Plus, when these issues pile up, the damage spreads fast.

You may get lower response quality, more defensiveness from the person receiving feedback, and weaker action plans because the results do not clearly point to what should change.

That is why this section works best right before launch, when you can still fix the cracks before people step on them like a rogue Lego.

Before sending your survey, check that it is:

  • short enough to finish thoughtfully

  • clear enough to answer consistently

  • matched to reviewers who have direct visibility

  • framed around development, not blame

  • connected to coaching, reflection, and next steps

How to Turn 360 Review Survey Results Into Action

Sample questions

  1. What strengths appear consistently across feedback from different reviewer groups?

  2. Which one or two development themes would have the greatest impact if improved?

  3. What specific behaviors should the employee start, stop, or continue based on the feedback?

  4. Who can support the employee with coaching, accountability, or resources?

  5. How will progress be measured in the next 30, 60, or 90 days?

Why & When to Use

Feedback only matters when it changes what you do next.

Use this section when your 360 review survey is done and you are ready to turn comments, scores, and patterns into real performance improvement.

Here’s the thing, the goal is not to react dramatically to one spicy comment.
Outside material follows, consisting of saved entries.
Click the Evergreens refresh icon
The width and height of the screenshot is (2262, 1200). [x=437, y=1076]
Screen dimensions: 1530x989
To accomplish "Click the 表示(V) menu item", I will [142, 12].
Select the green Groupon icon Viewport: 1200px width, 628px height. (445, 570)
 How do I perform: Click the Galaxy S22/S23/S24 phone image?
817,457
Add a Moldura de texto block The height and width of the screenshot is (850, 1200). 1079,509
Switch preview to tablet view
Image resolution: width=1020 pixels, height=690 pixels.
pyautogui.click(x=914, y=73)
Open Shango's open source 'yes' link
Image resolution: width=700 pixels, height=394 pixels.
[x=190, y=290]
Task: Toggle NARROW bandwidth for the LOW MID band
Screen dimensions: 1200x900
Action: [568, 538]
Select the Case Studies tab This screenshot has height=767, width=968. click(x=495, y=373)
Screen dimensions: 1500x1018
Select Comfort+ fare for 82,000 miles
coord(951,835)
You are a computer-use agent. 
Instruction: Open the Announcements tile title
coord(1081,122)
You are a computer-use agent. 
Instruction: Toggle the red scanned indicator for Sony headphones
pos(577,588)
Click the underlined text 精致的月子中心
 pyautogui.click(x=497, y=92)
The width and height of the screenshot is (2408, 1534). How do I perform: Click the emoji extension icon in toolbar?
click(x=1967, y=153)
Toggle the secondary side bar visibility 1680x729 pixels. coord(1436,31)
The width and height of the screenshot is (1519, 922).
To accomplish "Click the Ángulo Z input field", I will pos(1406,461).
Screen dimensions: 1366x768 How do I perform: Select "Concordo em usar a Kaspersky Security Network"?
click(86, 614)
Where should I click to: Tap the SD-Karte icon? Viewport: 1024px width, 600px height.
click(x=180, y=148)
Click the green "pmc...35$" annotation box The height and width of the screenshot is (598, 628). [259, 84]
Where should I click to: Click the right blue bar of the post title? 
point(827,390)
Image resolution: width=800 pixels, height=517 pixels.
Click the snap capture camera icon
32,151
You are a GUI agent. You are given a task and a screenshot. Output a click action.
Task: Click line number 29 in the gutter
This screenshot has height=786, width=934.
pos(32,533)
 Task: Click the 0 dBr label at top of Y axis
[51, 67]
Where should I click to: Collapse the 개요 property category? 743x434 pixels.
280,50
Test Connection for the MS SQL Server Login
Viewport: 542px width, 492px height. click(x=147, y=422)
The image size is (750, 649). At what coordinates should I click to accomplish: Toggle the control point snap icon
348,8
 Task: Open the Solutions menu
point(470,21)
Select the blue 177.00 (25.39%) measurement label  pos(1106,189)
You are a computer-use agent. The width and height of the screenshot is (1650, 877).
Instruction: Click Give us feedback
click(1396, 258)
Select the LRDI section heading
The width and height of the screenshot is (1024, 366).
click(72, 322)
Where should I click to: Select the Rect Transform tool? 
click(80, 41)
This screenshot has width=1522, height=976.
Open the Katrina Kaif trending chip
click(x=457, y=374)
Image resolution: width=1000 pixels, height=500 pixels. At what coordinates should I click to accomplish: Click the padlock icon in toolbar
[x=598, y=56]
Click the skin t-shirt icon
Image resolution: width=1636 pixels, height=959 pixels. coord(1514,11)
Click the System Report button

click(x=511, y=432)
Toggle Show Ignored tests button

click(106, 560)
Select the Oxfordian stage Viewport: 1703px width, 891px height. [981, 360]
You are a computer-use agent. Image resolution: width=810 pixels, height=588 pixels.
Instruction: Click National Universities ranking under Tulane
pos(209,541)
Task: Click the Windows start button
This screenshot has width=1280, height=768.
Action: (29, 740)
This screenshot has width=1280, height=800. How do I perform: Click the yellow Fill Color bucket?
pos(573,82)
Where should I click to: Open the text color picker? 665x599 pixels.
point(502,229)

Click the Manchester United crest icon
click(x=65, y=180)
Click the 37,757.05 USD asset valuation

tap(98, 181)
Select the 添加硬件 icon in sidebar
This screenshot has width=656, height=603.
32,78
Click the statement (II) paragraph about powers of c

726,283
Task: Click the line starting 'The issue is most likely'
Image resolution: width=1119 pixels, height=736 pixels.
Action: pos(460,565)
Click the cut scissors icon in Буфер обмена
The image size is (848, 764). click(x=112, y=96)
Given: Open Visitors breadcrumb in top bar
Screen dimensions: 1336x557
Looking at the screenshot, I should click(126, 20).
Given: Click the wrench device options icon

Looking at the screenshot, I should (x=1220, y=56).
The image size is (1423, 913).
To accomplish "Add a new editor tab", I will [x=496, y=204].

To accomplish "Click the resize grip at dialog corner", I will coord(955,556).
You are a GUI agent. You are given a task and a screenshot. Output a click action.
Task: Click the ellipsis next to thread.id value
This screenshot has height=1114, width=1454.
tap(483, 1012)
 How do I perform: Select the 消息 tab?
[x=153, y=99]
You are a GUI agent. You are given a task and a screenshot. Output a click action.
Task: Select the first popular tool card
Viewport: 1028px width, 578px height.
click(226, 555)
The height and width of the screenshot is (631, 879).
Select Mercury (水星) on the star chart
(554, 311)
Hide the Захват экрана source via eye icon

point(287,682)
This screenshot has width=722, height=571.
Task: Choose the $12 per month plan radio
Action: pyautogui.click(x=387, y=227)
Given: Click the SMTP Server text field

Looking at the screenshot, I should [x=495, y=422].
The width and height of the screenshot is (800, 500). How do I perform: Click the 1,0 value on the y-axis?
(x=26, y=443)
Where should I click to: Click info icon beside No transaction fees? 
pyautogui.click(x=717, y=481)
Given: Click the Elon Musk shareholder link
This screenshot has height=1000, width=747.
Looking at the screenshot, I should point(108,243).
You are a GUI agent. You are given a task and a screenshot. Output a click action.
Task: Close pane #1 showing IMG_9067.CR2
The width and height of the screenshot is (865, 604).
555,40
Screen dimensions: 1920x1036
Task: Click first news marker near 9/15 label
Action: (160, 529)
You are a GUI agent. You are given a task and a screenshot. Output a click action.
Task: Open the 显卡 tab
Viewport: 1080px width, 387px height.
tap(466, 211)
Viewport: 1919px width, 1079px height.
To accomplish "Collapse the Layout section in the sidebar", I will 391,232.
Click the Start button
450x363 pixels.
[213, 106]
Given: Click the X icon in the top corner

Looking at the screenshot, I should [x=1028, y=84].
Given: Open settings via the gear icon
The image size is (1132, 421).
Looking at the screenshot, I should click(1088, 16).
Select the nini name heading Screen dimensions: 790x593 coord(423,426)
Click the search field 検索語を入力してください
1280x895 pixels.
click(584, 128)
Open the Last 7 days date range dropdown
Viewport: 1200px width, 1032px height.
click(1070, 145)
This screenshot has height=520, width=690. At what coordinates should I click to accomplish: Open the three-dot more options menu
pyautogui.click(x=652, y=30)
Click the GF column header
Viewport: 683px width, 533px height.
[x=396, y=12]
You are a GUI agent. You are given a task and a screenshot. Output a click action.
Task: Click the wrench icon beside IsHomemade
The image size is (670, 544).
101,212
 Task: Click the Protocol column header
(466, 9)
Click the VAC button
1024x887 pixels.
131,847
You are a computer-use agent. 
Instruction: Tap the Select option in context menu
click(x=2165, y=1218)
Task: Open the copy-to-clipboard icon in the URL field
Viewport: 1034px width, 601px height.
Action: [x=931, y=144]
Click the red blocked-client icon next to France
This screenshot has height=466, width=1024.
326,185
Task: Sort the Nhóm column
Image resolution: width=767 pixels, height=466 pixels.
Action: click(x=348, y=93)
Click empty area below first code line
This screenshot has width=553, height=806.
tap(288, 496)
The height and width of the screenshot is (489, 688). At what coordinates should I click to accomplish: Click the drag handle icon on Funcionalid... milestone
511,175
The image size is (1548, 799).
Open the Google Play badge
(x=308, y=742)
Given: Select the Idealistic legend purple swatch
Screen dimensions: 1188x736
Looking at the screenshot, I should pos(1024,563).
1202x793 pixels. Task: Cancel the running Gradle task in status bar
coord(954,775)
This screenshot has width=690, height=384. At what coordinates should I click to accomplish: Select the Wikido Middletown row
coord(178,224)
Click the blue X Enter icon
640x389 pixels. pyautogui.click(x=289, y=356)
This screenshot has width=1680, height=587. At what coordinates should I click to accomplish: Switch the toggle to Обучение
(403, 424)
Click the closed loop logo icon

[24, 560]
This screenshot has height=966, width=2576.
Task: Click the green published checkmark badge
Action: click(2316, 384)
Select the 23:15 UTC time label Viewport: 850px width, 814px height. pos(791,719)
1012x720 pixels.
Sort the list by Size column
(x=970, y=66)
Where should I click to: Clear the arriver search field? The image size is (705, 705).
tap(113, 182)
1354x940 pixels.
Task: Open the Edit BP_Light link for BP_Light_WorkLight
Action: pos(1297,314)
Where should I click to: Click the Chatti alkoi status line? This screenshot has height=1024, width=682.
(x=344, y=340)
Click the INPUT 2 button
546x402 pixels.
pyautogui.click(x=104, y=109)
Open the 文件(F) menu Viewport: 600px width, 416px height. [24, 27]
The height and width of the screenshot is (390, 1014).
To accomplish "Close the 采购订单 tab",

It is to spot recurring themes across different reviewer groups and focus on what shows up consistently.

Start by looking for patterns such as:

  • strengths mentioned by managers, peers, and direct reports

  • development gaps repeated across multiple responses

  • behaviors that affect teamwork, communication, or trust

  • differences between self-ratings and others' ratings

Plus, resist the urge to fix everything at once because that is how good intentions become a very ambitious spreadsheet.

Instead, pick 1 to 3 development areas that will create the biggest positive impact, then turn them into SMART goals with clear actions and timelines.

On top of that, pair the feedback with support so progress does not depend on willpower alone.

Helpful next steps include:

  • manager check-ins every 30 days

  • coaching or mentoring support

  • start, stop, continue behavior plans

  • pulse reviews at 30, 60, or 90 days

In the end, 360 review survey questions do their best work when they lead to better habits, stronger relationships, and results people can actually feel.